Posted By: Phil Simborg
Date: Wednesday, 26 December 2012, at 3:12 p.m.

If you subscribe to Gammon Village, please read my new article on the Urquhart Colorless Counting approach...it truly is fascinating, and anyone who enjoys the mathematical beauty of the game will appreciate the idea, even if you don't wish to use it over the board. I take no credit for the concept other than helping Robert Urquhart put the concept into words and a framework that we "laymen" can understand.

For those who can't access GammonVillage, if you truly love the game, I highly recommend it...there are great articles by the likes of Jake, Steve Sax, Stick, Mary, Zare, and many others, and I use it a lot (along with Backgammon Galore) to review articles and concepts to help me and my students understand the game better.

Urquhart Colorless Counting (UCC) is a quick, accurate method of determining the pip count difference in any position, and how he figured out you could do this while totally ignoring the color of the checkers is a mystery to me, and to most of us.

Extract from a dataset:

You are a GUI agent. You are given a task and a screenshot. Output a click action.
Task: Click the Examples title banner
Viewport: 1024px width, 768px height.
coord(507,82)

It's the kind of concept we might have thought about while under the influence of something but quickly discarded once we were back to normal.

UCC looks at crossovers (using a quick method that ignores which checkers are who's), then looks at checkers in the near half of each quadrant, and then looks at checkers on the near point in each of the three points on each half of each quadrant. You can quickly count most of these three totals in 20 to 30 seconds with a little practice, never have to use large numbers, and you have a pip count difference.

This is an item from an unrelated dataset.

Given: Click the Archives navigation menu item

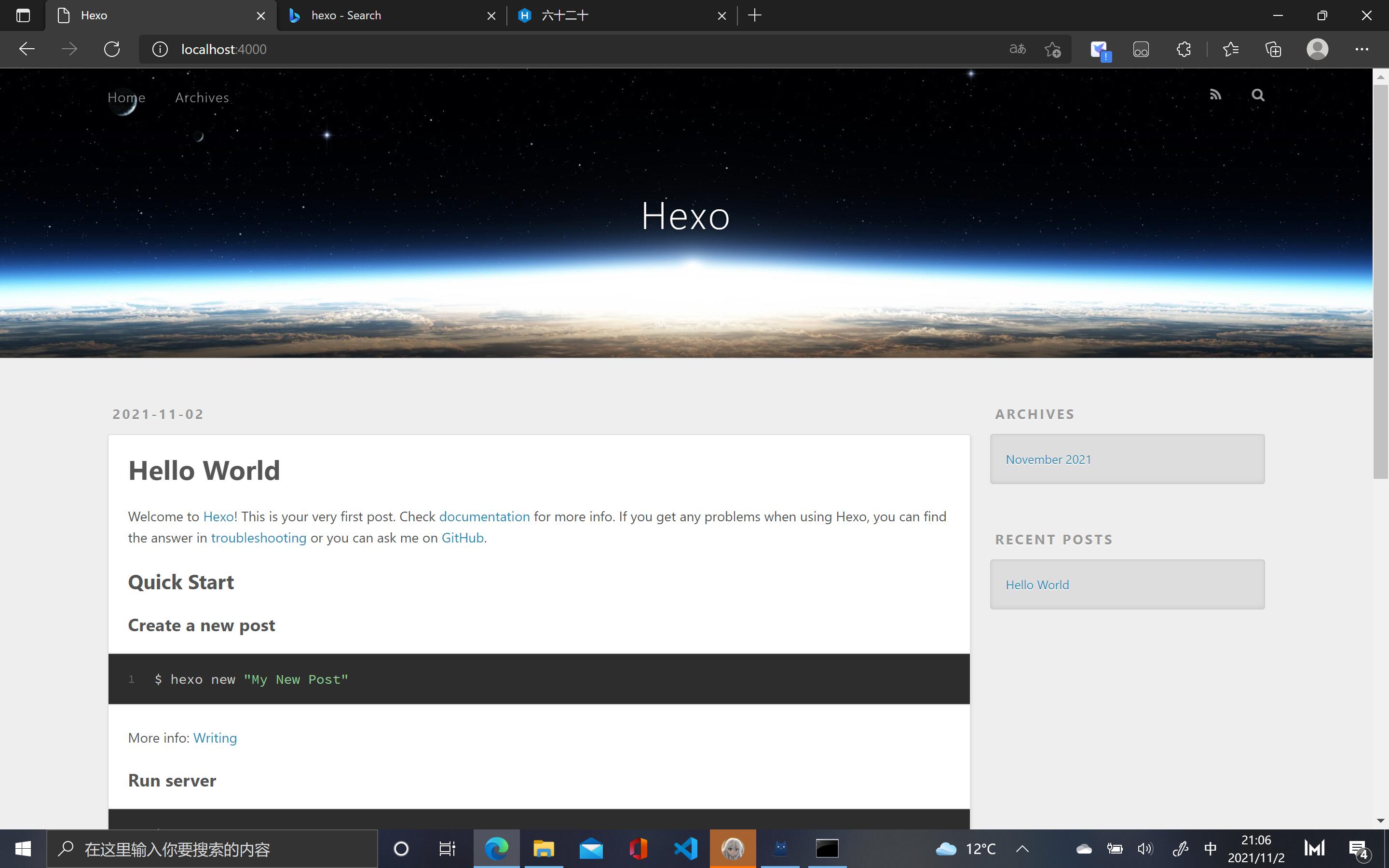Looking at the screenshot, I should (202, 97).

Of course, for cube action we also need to know the total pip count, and I wouldn't recommend UCC for that, but for most checker play situations, for back games and racing games, for DMP, and when the cube is not in question and you simply need to know where you are in the race, UCC is terrific.

But there is a human side to this that I also find fascinating. Robert is a retired IBM Software Engineer, in his late 70's, and though he has enjoyed backgammon for some time, he is recently diving into it more seriously with the goal of truly understanding the game more deeply, and that includes really understanding the underlying math involved in all cube and checker decisions.

I am proud to say he has looked to me as his teacher, and that has given me the opportunity to get to know him and work with him, adding greatly to my job satisfaction (which I get from all of my students, one way or another).

I also find it interesting to see that there is still plenty of room for discovering new concepts and approaches to understand backgammon. I have heard some say that since Robertie and Magriel's great books, we've only added "refinements" or adjustments to their concepts, and few really new ideas have come forth. I know that is not true, but I believe that ideas like UCC, even if they don't change the game, prove that there are other ways to look at the game we might not have even considered. (Danny Kleinman wrote me a note saying: "Why didn't I think of this three decades ago?")

For those of you who do not subscribe to Gammon Village, again, I suggest you join, but you can also email me at psimborg@sbcglobal.net and I will send you the UCC method and formula.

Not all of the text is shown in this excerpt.